I hurry home because I realize, it’s a school night for my husband and his online lecture started exactly 15 minutes ago. I come home to get dinner started for the kids, thankfully a pot roast was thrown in the crockpot that morning (thanks love). Our youngest is going through a very clingy stage, okay she’s been that way since birth, but in the last few weeks it’s been really intense. So much that I’ve learned how to do most things one-armed or with a toddler on my hip or lap. I refuse to bend to her will near a hot oven though. So in a Hail-mary attempt at keeping her occupied, I gave her some small plastic bowls and a handful of pretty beads to organize. She’s a sorter by nature and will stay occupied long enough for me to take dinner out of the oven. After a minute, she spots the entire bag of beads that I tried hiding from her and realizing I was holding out on her, demands the entire thing. I say no and go back to what I’m doing which then sets off an array of emotions. Most of them in the screaming department. Completely not thinking about anything but getting dinner on the table and having her not near the hot oven door, I foolishly gave her the entire bag of beads. She was happily content and went back to sorting. My gut told me I was an idiot but the sight in front of me felt like a win. Several minutes later as I’m dishing up three small plates, of course with all the basic food groups represented, I hear it. She dumps the entire bag and it spills out all over the bowls, down the chair she was on and all over the dining room floor to places unknown. Immediately, I regret the risk I took trusting her with the bag and chastised myself heavily. I sighed and tried to think of a moment when I could get to picking up all those damn, pretty beads. My oldest two were already at the table, commenting on how hungry they were when they turned and saw the giant mess their sister made.
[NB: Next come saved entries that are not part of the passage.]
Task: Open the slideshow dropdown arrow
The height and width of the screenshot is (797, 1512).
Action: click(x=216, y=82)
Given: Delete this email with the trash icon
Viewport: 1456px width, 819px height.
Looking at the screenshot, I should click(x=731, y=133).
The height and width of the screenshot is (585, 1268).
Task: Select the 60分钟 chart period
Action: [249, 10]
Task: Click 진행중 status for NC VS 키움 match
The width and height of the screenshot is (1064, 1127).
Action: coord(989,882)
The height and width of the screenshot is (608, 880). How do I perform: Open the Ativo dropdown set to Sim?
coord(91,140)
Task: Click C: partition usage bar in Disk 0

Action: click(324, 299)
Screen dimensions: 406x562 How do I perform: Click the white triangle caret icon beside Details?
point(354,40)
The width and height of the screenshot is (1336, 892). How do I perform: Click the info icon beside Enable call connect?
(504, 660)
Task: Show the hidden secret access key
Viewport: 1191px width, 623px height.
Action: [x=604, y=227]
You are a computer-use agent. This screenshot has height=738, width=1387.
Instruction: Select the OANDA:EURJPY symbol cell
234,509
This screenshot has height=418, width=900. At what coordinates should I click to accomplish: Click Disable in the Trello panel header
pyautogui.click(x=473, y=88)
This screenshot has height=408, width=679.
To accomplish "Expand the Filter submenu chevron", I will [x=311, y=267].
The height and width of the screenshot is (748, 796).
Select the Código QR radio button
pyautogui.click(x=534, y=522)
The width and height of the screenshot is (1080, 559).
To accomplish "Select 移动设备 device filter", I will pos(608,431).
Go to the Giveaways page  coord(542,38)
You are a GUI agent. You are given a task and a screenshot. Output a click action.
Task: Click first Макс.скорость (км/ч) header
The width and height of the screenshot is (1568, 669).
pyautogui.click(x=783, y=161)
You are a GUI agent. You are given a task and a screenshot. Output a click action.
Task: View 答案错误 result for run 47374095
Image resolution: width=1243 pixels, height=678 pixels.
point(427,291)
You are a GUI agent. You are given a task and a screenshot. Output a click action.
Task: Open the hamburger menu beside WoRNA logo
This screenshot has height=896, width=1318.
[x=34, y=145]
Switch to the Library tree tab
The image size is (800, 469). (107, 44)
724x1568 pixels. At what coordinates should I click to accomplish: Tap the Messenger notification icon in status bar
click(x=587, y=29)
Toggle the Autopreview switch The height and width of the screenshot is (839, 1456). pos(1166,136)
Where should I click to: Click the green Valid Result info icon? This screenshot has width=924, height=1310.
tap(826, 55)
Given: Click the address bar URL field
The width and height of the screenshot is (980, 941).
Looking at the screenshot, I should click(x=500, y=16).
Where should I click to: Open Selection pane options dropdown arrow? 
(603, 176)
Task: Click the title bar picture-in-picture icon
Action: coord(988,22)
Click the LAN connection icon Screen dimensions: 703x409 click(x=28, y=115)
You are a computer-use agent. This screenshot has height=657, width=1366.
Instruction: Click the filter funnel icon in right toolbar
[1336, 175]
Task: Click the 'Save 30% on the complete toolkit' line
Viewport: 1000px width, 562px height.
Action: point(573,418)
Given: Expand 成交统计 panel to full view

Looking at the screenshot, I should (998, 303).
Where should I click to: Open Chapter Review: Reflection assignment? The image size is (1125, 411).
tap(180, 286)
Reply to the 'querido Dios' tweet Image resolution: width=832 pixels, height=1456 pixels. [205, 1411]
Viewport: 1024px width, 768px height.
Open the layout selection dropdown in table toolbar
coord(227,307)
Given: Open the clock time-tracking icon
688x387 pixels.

I continued putting food on the table, chalking the whole thing up to another chore we needed to get to like the never-freaking-ending laundry or the dishes that were now piled high in the sink.

And then something happened. Without a word being said, our oldest got up from the table and went over and started picking up the beads. After a minute of watching his older brother with just as much curiosity as I did, our middle child got up from the table too and started picking up the beads. I didn’t whisper a sound but watched as they made a game out of how many they could pick up and began putting them all back in the bag. I must have stood there with my mouth wide open for a solid minute as I felt a rush of some feeling pass over me. It wasn’t exasperation, or defeat or even a “what the…” moment. It was a tidal wave of accomplishment, of rare but nonetheless true success.

My boys, who were just starving and slightly demanding as they wanted to know where dinner was, did a completely selfless act without even being coaxed to do so. There was no bleading, no negotiating, no promises of dessert. I could have wept, I felt so damn proud. In a job that is so demanding and sometimes, down right demoralizing, that small win as a mother was huge. Maybe, I thought, we were doing something right.

Now our three are sweet and kind but like most young kids under 7, the thought of others is not high on their radar. Some days being a parent feels like you’re failing at even the simplest tasks like getting out the door in a timely manner with coordinating socks. Things don’t always get accomplished, whines and tantrums are part of the job, patiences are lost, your youngest son may someday decide to pull his pants down and pee outdoors at another kids birthday party in front of EVERY SINGLE GUEST (true story btw) but small victories like the epic bead-palooza will make you feel like you’ve just summited the Everest of parenting.

To the weary parent who feels like nothing is going right at all, look for those small but glorious wins because they are there. If you blink or close your eyes too long (sleep deprivation is REAL), you may miss them and never be able to fully appreciate or celebrate those fragments in time where everything feels right in your world.